Increasingly, Cisco and Lucent are competing head-on, as Lucent has taken steps to snag enterprise customers from Cisco while Cisco has made it plain it wants to become a primary carrier equipment provider, a la Lucent. With services dominating the networking dialog these days, companies such as Novell and Microsoft Corp. find themselves in the middle, trying to hash out deals to extend their software service platforms.
Today's announcement could put further pressure on Cisco, whose users have pressed the San Jose, Calif., company to integrate NDS support in its products. So far, Cisco has licensed Microsoft's Active Directory, but not NDS. If network administrators with both NDS and Cisco hardware are planning routing switch upgrades, they may turn to Lucent's hardware to preserve and extend NDS rather than switch to Active Directory to keep Cisco hardware in place.

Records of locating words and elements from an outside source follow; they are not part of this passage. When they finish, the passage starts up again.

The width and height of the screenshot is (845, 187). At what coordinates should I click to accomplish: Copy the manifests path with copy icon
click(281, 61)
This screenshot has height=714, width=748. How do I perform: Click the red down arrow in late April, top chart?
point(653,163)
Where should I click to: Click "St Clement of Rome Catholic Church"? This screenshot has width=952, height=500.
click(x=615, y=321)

Network administrators have voiced concern over Cisco's support for Active Directory because the platform is not yet available. And when it does ship, it will be a first-generation directory, which many users say will be unstable.
Cisco has said it will support NDS through the standards process, specifically DEN (Directory Enabled Networking) and LDAP (Lightweight Directory Access Protocol) version 3, both due sometime next year.
All of the companies mentioned are part of the standards process, although some users believe that base interoperability through standards will not be enough. Most foresee vendor-specific extensions to the standard to provide product differentiation.
Indeed, according to sources, Cisco, in a memo to its sales force, said, "Partnering with a specific vendor is necessary because Cisco's vision of directory-enabled networks requires close integration with the underlying technology to provide enhanced services on top of the directory."
Sources also said that today's deal is as much about forcing Cisco's hand as it is about integrating technology. They said a deal between Novell and Cisco will happen, and soon, and that only politics is holding it back.